The president and first lady reported a joint adjusted gross income of $789,674 last year and paid $162,074 in federal taxes, or about 20.5%, according to the tax return released Friday by the White House. That income keeps the Obamas in the top 1% of taxpayers.

The Obamas’ overall tax rate is slightly lower than the average for people in the top tier — largely because he made significant donations to charity. Data compiled by the Tax Policy Center show the average income tax rate for those making more than $532,000 is 24%. Obama’s rate was closer to the average for household earning more than $210,000 — 19.2%

The Obamas’ overall rate was still much higher than that of most middle-income Americans. Households making between $60,000 and $100,000 paid on average 8% of their income in federal incomes taxes, according to the Tax Policy Center. Polling consistently has shown that most people think they pay much more in income taxes than they do, in part because people focus on their marginal tax rate — the tax they pay on the last dollar they earn — not their average tax rate.

Obama’s rate is also notably higher than the one paid by his presumed Republican opponent, Mitt Romney, a multimillionaire investor who paid about 14% of his income in federal income taxes last year, according to a summary of his tax return that he disclosed earlier this year.

But the Obamas’ tax bite was slightly lower than the rate paid by the president’s secretary, Anita Decker Breckenridge, who makes a $95,000 salary, the White House confirmed on Friday.

The White House would not disclose what Breckenridge paid, saying only that it was a “slightly higher rate” than her boss’. That “is exactly why we need to reform our tax code and ask the wealthiest to pay their fair share,” said White House spokeswoman Amy Brundage.

The annual disclosure of the Obamas’ taxes was punctuation to the president’s call for the so-called Buffett rule, legislation named after Warren Buffett, the billionaire investor who famously complained that he paid a lower tax rate than his secretary. The Senate is due to vote next week on the rule, which would require those making more than $1 million to pay at least 30% in federal taxes. It is all but certain to be blocked by Senate Republicans.

The rule, however, would not have affected Obama’s taxes had it been in place last year, because his income in 2011 fell below $1 million. The Obamas earned more in the previous few years —as much as $5.5 million in 2009 — because of sales of Obama’s books.

Spokesman Jay Carney said that the president believed he should pay more in taxes and noted that he would pay more under other proposed policies, notably the administration’s proposal to endPresident George W. Bush’s tax cuts for couples earning more than $250,000. In 2003, before the second Bush tax cut, Obama paid about the same federal income tax rate as he did this year, even though his income this year was about three times as high.

The Obamas donated $172,130 to charities in 2011, or about 22% of their adjusted gross income.
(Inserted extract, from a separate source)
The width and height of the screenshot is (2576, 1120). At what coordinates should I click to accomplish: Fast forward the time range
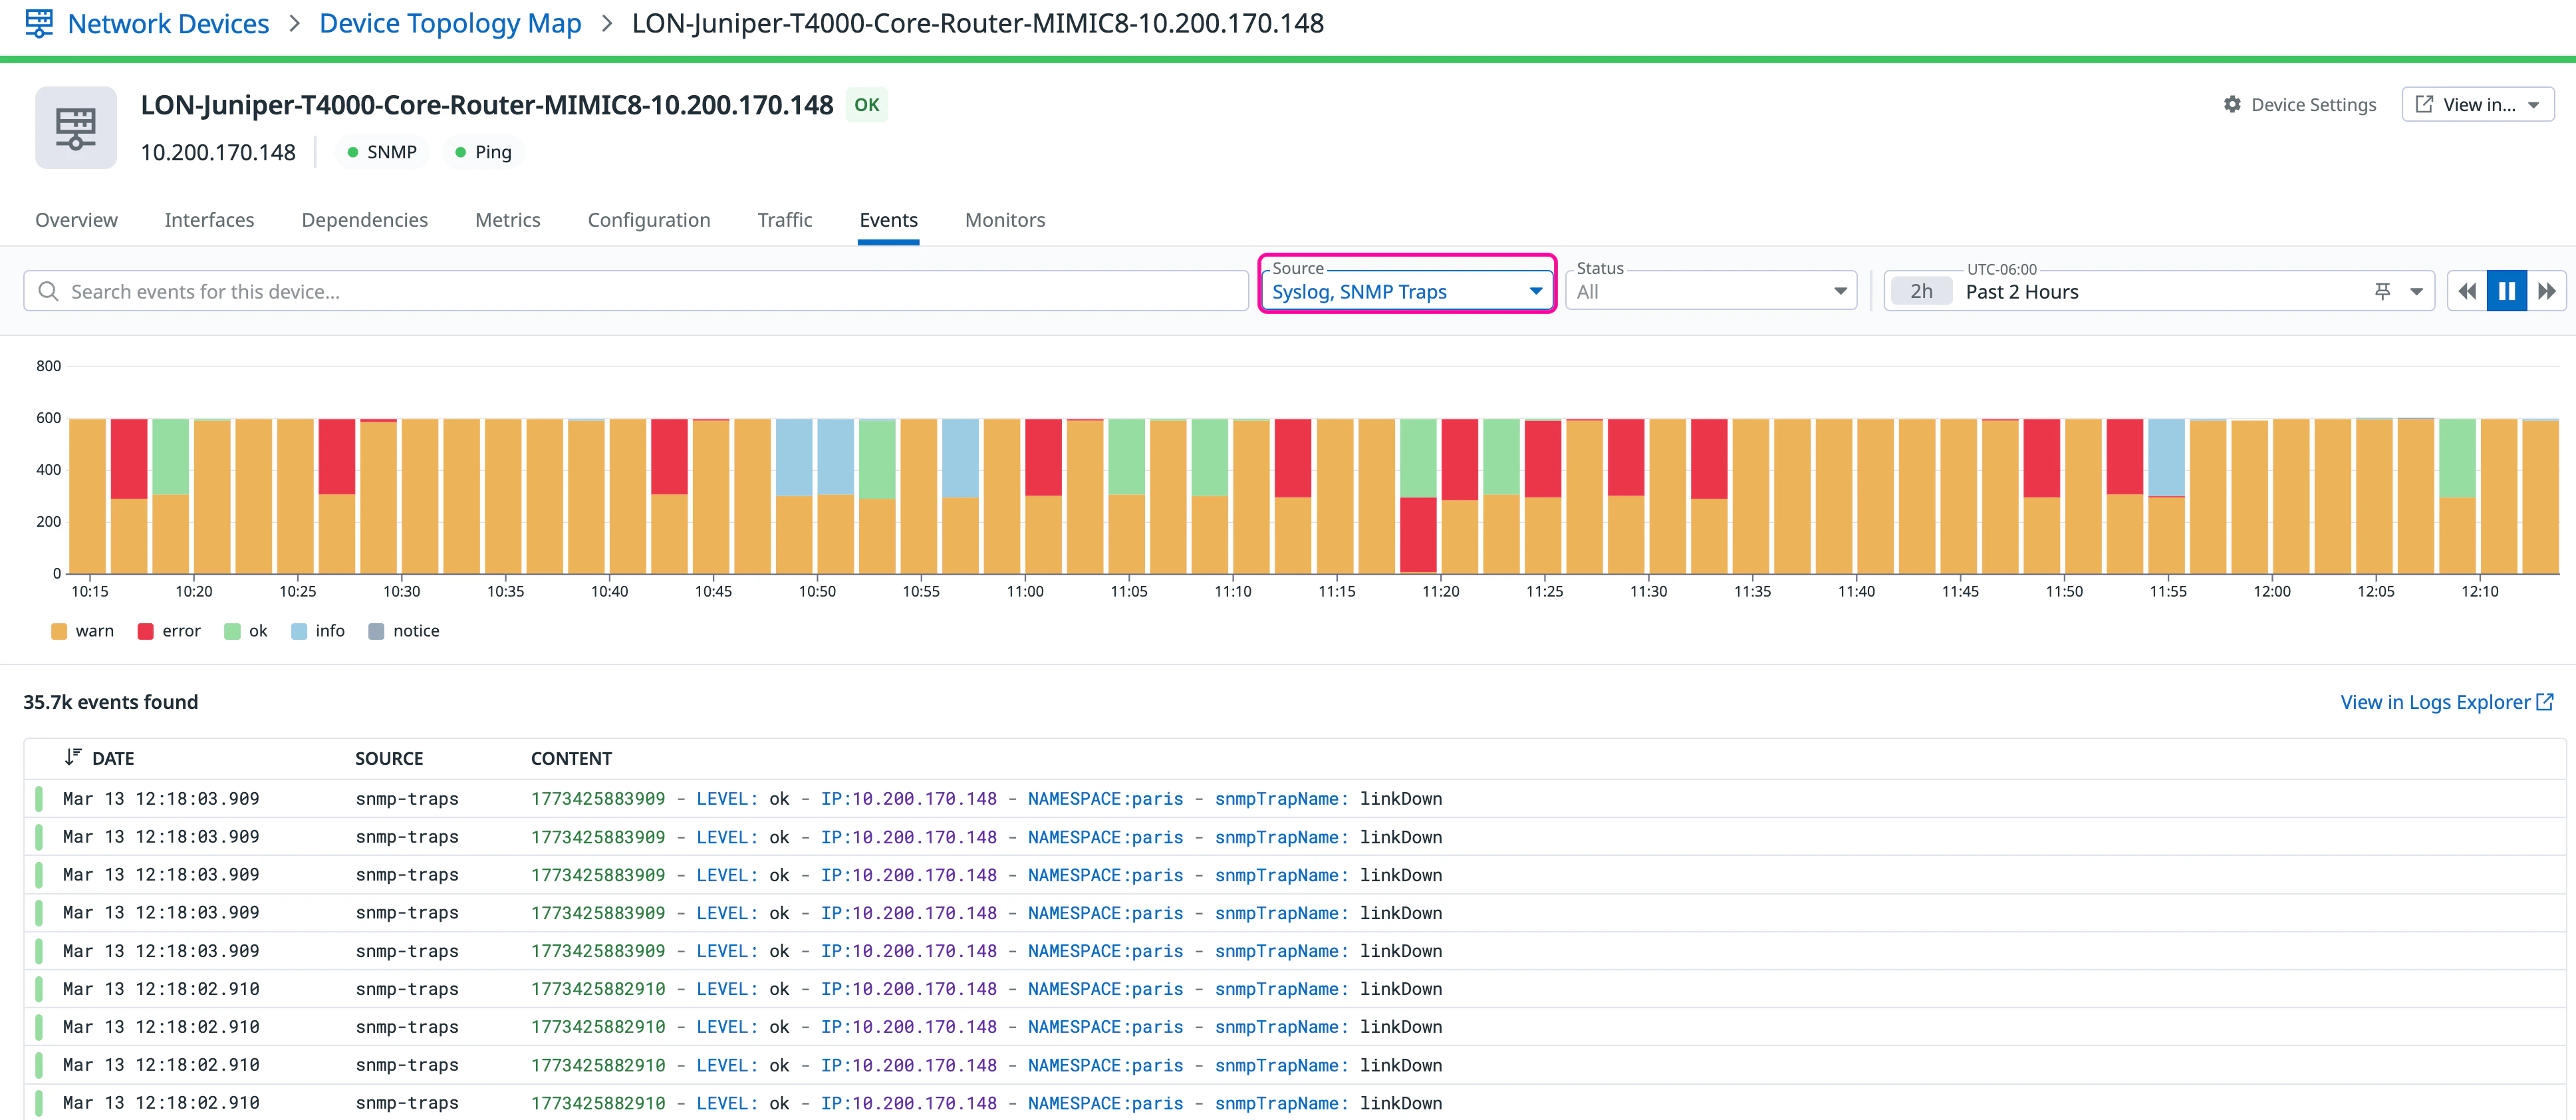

The largest beneficiary was the Fisher House Foundation, which received $117,130 — the after-tax proceeds of the president’s children’s book, “Of Thee I Sing: A Letter to My Daughters.”

The Obama campaign used the returns to push Romney to disclose more of his financial records.

“Gov. Romney has yet to provide tax returns from the period in which he made hundreds of millions as a corporate buyout specialist, or as governor of Massachusetts, the experience he says qualifies him to be president,” Obama campaign manager Jim Messina said in a statement. “Mitt Romney’s defiance of decades of precedent set by presidential candidates on both sides of the aisle, including his own father, begs the question — what does he have to hide?”

Romney spokeswoman Andrea Saul described the Obama campaign complaint as a “sideshow” and a distraction from the issues important to voters. Romney has released his 2010 return and an estimate of 2011 taxes, she said. Romney has filed for an extension of the deadline for his 2011 tax return, as he has done in past years, and will release it “sometime in the next six months and prior to the election,” she said. “He will release his full 2011 return when it is filed.”

Vice President Joe Biden and his wife, Jill, reported an adjusted gross income of $379,035, and they paid $87,900 in federal tax. The Bidens’ tax burden, at 23%, was higher than the Obamas’. They donated $5,540 to charity.